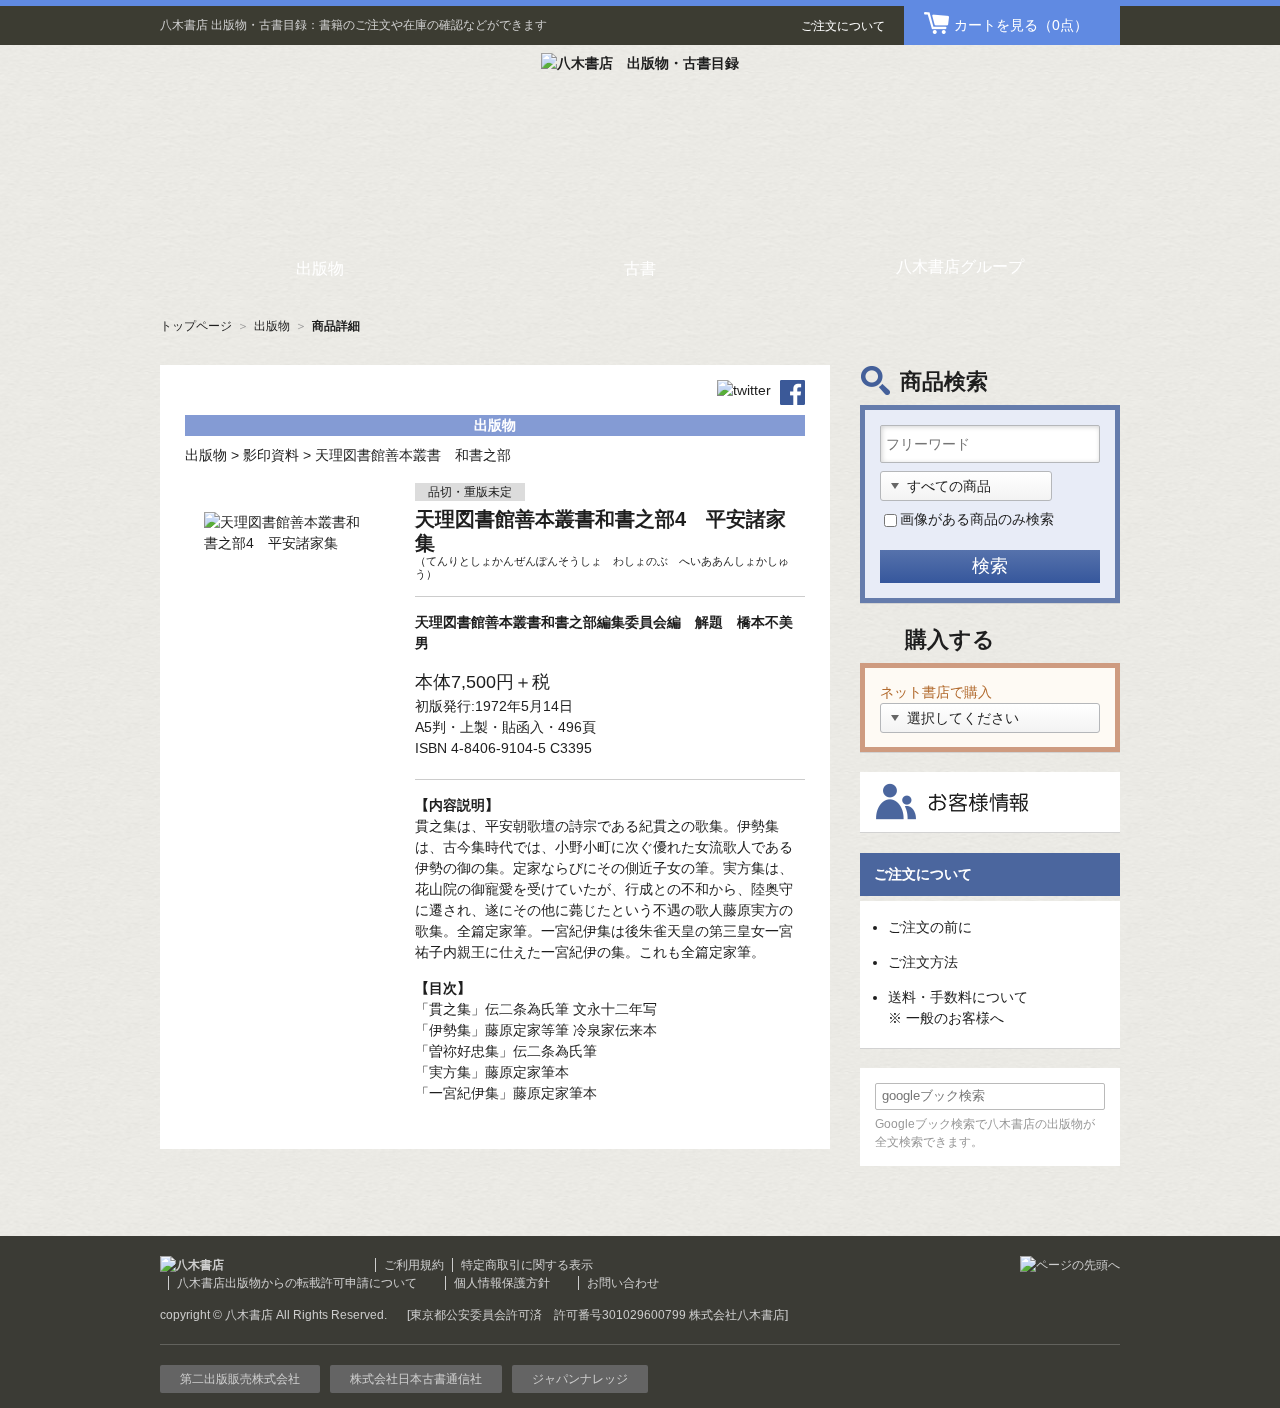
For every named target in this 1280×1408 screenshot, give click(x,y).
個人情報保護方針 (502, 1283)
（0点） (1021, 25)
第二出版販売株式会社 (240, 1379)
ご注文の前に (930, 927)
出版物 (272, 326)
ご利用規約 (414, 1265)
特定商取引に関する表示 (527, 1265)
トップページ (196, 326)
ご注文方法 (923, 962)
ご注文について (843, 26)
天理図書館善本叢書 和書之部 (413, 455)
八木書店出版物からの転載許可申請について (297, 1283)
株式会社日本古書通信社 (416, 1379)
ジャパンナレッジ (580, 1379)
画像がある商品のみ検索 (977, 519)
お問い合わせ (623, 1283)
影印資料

- - -

ABOUT THIS EXERCISE ▸ Only the text of the listing above is wanted, transcribed exactly, without its images.

ANSWER TO THIS TASK ▸
For every named target in this 1280×1408 screenshot, give click(x,y).
個人情報保護方針 (502, 1283)
（0点） (1021, 25)
第二出版販売株式会社 (240, 1379)
ご注文の前に (930, 927)
出版物 (272, 326)
ご利用規約 (414, 1265)
特定商取引に関する表示 (527, 1265)
トップページ (196, 326)
ご注文方法 (923, 962)
ご注文について (843, 26)
天理図書館善本叢書 和書之部 (413, 455)
八木書店出版物からの転載許可申請について (297, 1283)
株式会社日本古書通信社 (416, 1379)
ジャパンナレッジ (580, 1379)
画像がある商品のみ検索 (977, 519)
お問い合わせ (623, 1283)
影印資料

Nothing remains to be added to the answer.